Krisen-Kooperation wie 1976

Die „Konzertierte Aktion“ war von Olaf Scholz initiiert worden. Beim Auftakttreffen waren demnach sowohl Sozialpartner*innen als auch Ökonom*innen sowie Mitarbeiter*innen der Bundesbank zugegen. Die Idee der Aktion geht auf eine Reihe von Treffen in den 60er und 70er Jahren zurück – damals ebenfalls angestoßen von einem Sozialdemokraten.

Daran erinnerte auch Scholz nun: Wie damals solle es auch jetzt regelmäßige Treffen geben, das Ziel seien gemeinsame Lösungen. Die aktuelle Krise werde nicht in wenigen Monaten vorübergehen, warnte Scholz eindringlich. „Der Krieg hat alles verändert“, so Scholz weiter, die Unsicherheit in der Bevölkerung wachse, während Lieferketten weiterhin gestört seien und die Preise weiter stiegen. Deswegen brauche es jetzt eine gemeinsame Kraftanstrengung.

Vorschläge hatte es schon vor dem ersten Treffen genug gegeben: So forderten Gewerkschaften effektive, zielgerechte Entlastungen für Menschen ohne Arbeit wie Rentner*innen und Studierende – pochten ansonsten aber auf die Autonomie in den Tarifverhandlungen. „Die Gewerkschaften werden auch in dieser Krise ihre Aufgabe für eine verantwortliche Tarifpolitik wahrnehmen.
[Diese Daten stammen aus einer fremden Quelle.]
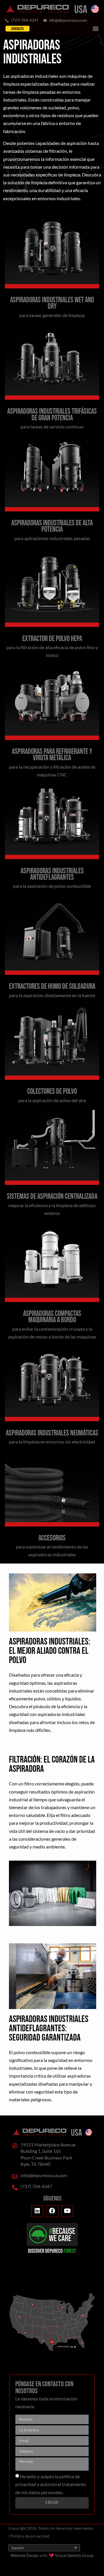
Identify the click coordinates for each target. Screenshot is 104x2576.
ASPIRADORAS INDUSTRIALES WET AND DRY (52, 303)
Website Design (25, 2555)
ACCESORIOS (52, 1538)
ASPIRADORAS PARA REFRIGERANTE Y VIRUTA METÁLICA (52, 755)
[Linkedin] (37, 2211)
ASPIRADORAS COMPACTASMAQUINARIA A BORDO (52, 1317)
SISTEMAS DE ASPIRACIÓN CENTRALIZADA (52, 1196)
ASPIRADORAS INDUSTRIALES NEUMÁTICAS (52, 1433)
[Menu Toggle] (95, 28)
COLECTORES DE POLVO (52, 1091)
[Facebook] (52, 2211)
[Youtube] (67, 2211)
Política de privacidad (29, 2535)
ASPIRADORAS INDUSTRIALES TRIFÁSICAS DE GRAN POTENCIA (52, 414)
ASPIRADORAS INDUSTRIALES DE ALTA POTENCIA (52, 526)
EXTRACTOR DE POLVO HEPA (52, 638)
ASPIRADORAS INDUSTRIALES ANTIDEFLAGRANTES (52, 874)
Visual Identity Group (74, 2555)
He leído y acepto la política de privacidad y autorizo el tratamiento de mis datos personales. (50, 2484)
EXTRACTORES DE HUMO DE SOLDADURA (52, 986)
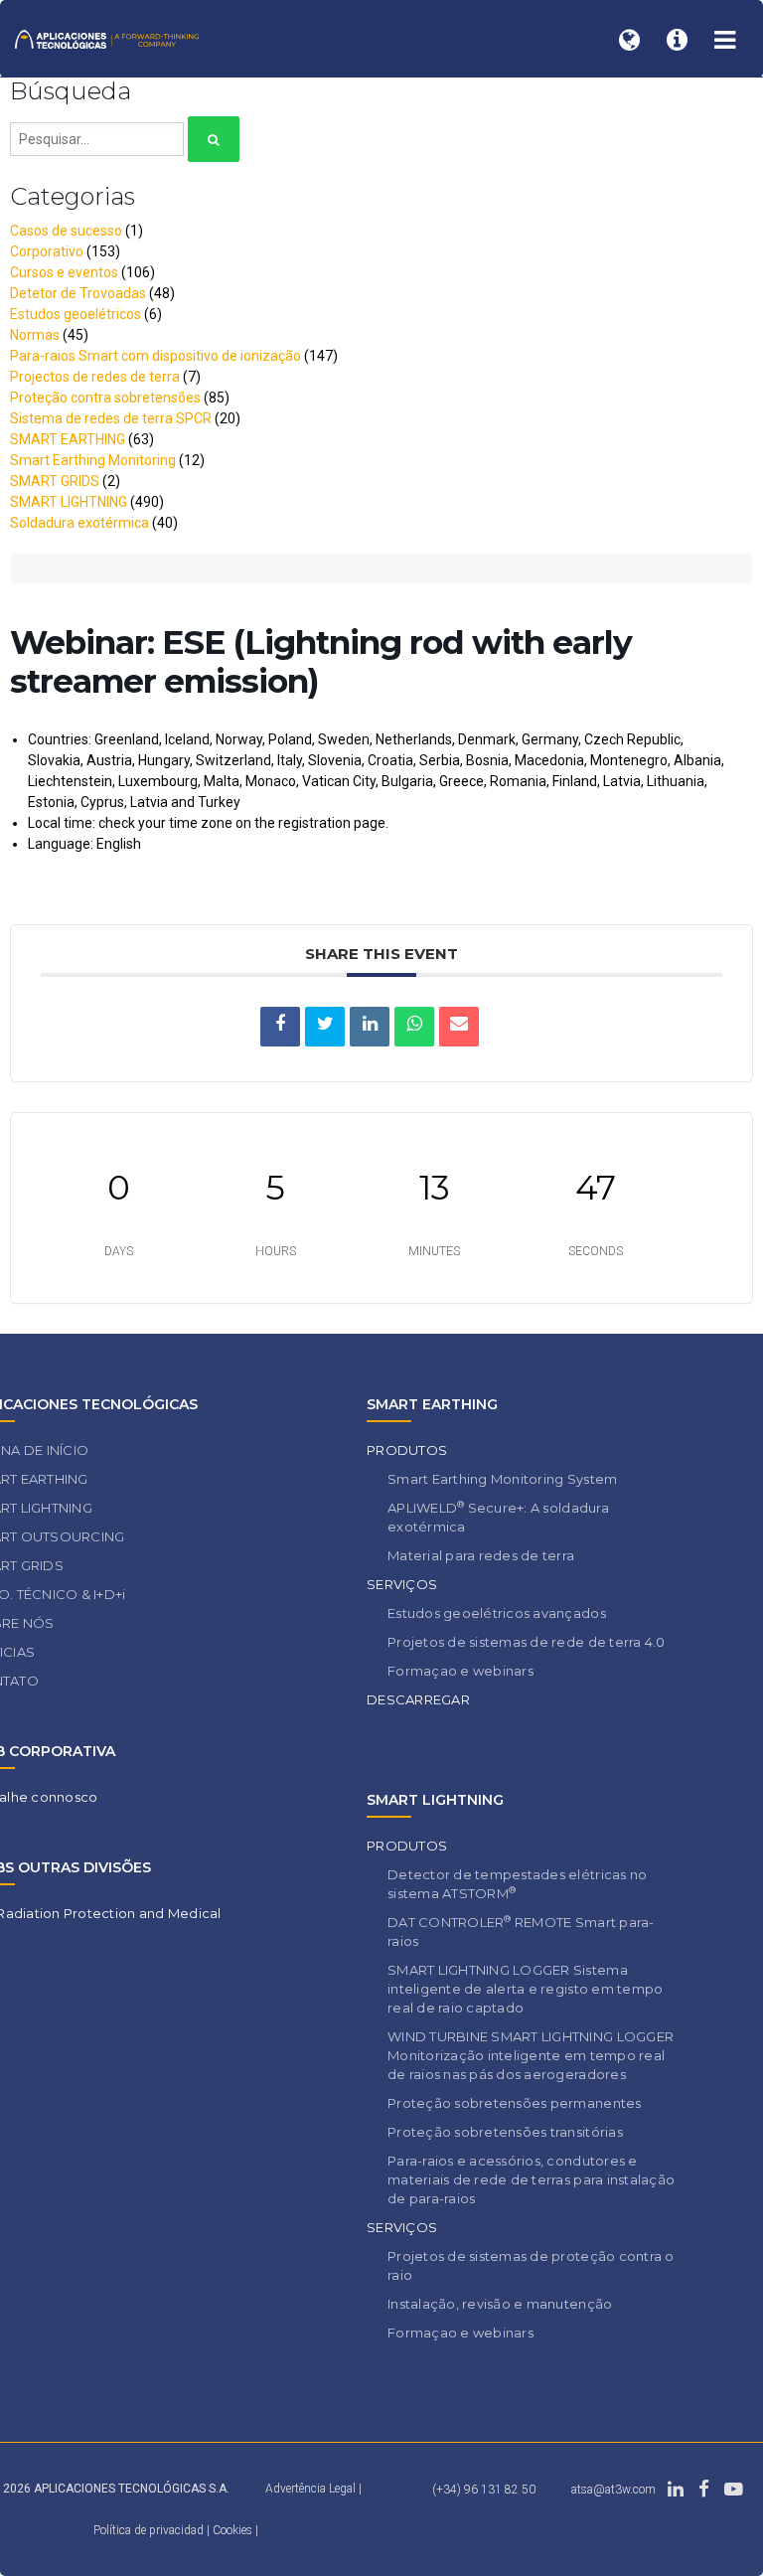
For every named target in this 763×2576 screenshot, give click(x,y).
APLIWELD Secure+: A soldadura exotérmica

Und zwar dort, wo sie hingehört: am Verhandlungstisch mit den Arbeitgebern“, so die DGB-Vorsitzende Yasmin Fahimi, die Einmalzahlungen zwar als mögliches Instrument sieht, gleichzeitig aber auf die Verhandlungshoheit der Tarifpartner*innen verweist. Außerdem forderte die Chefin des Deutschen Gewerkschaftsbunds einen Energiepreisdeckel für Privathaushalte.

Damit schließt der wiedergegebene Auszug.